Looking to carve out IT costs?
www.redhat.com/carveoutcosts/


___
Freeipa-devel mailing list
Freeipa-devel@redhat.com
https://www.redhat.com/mailman/listinfo/freeipa-devel


Re: [Freeipa-devel] [PATCH] 0066 Arrange stripping .po files

2012-07-20 Thread Petr Viktorin

On 07/19/2012 10:52 PM, John Dennis wrote:

On 06/25/2012 07:17 AM, Petr Viktorin wrote:

The translation files we currently store in Git are full of redundant
information: source strings for untranslated messages, and file
locations.
The first causes unnecessarily huge files. The second makes diffs
unreadable: when code is edited and line numbers change, metadata for
all messages shows up as changed. This makes reviewing translation
patches, and merging possible conflicts, hard -- it requires specialized
tools.

This patch changes the Makefile to strip the unneeded data from .po
files.

Translators using Git must now run msgmerge (or, `make merge-po`) to get
.po files they can work with. Transifex users are unaffected, as the
source .pot file is not changed.

The i18n tests use file locations for producing nice error reports¹.
To make this work as before, the .pot is merged in before validation to
restore comments.
Currently this takes a noticeable amount of time, because polib uses a
particularly naïve algorithm for merging. I've sent a patch to polib to
resolve this; once that makes it downstream merging will be fast again.

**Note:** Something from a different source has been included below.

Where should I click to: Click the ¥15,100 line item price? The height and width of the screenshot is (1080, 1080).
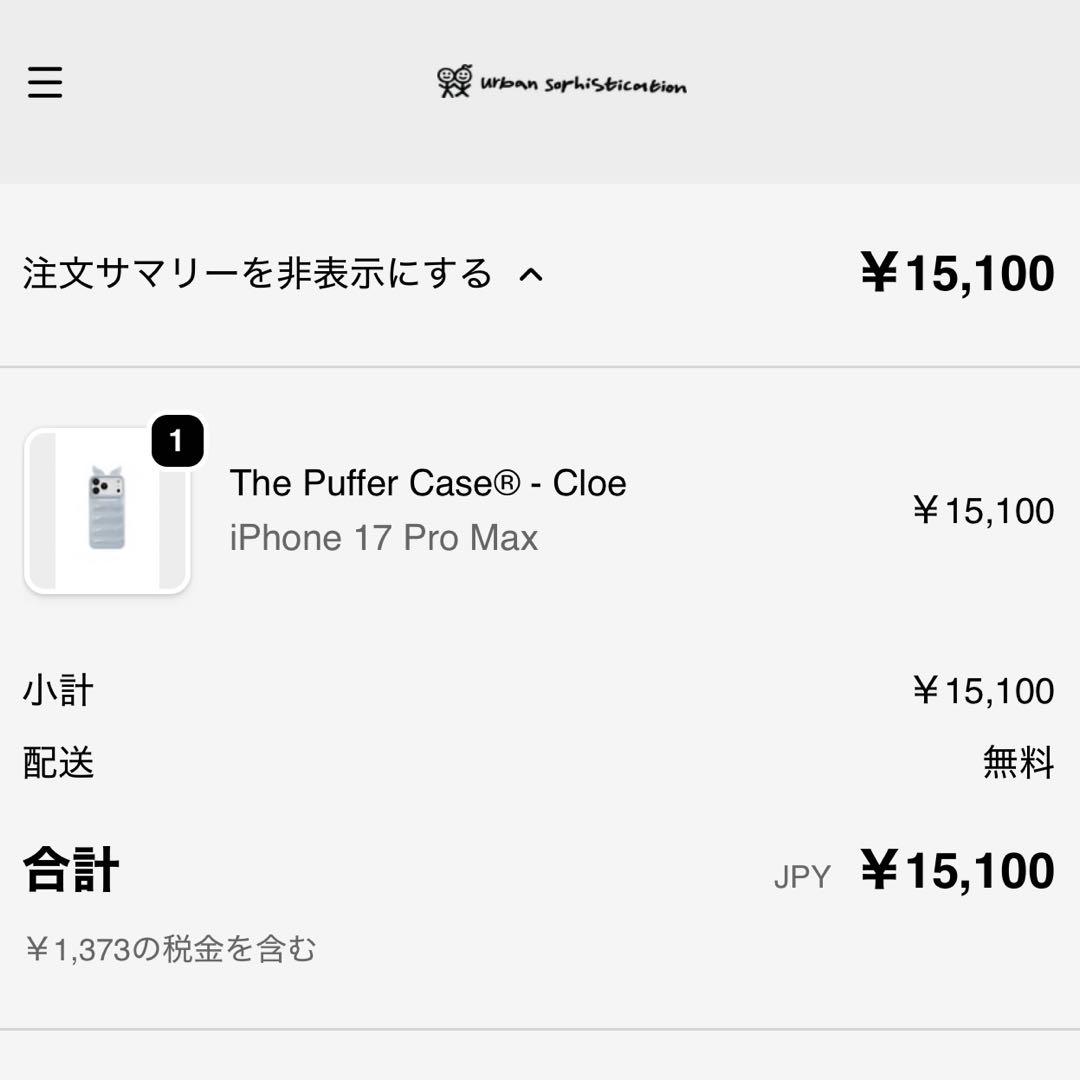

Updating the translations with the new Makefile will cause a 5MB patch.
I don't want to pollute the mailing list with it, at least until the
Makefile patch is reviewed. It's available
https://github.com/encukou/freeipa/commit/65e2e4.patch


https://fedorahosted.org/freeipa/ticket/2435


--
¹ And for divining the programming language messages come from, but that
is only done on the .pot file, unaffected by this patch.


Good work and it's very close to getting an ACK.

There is now a discrepancy between what the Makefile thinks is the list
of po files and the actual list of po files after running strip-po. This
causes confusing errors.

I think the source of this problem is the Makefile has a list of po
files in the variable $(po_files)

For starters why is:

strip-po:
 @for po_file in $$(ls *.po); do \

instead of:

strip-po:
 @for po_file in $(po_files); do \


Good catch, I'll update it to be consistent with the status quo.
But see below.


If you run make validate-po before running make strip-po you get:

5 errors in 21 files

After stripping the po files make validate-po gives you:

14 errors in 21 files


I left updating the files to a subsequent patch 
(https://github.com/encukou/freeipa/commit/65e2e4.patch); the LINGUAS 
update is part of that.



The extra 9 errors are due to the fact validate-po is being asked to
validate a non-existent po file which it considers an error (which I
believe is a correct check).

make msg-stats gets confused for the same reason, it's asked to
examine files that no longer exist.

make mo-files now fails catastrophically for the same reason, it's
being asked to operate on files that don't exist.

In general large parts of the Makefile will now be confused or generate
errors because the file list is incorrect.


Somehow we have to align the list of po files. That presents all sorts
of interesting questions:

* does the list come from the LINQUAS file? (current method)

* does the list come from git? Doesn't work if you're not in a git
development tree. This problem is easily seen when the RPM's are built.
No file list can be generated because there is no git repo so you end up
with 0 files being passed to the validation commands. Since validation
is not critical when building RPM's this hasn't been a show stopper but
it really needs to be fixed in some way at some point.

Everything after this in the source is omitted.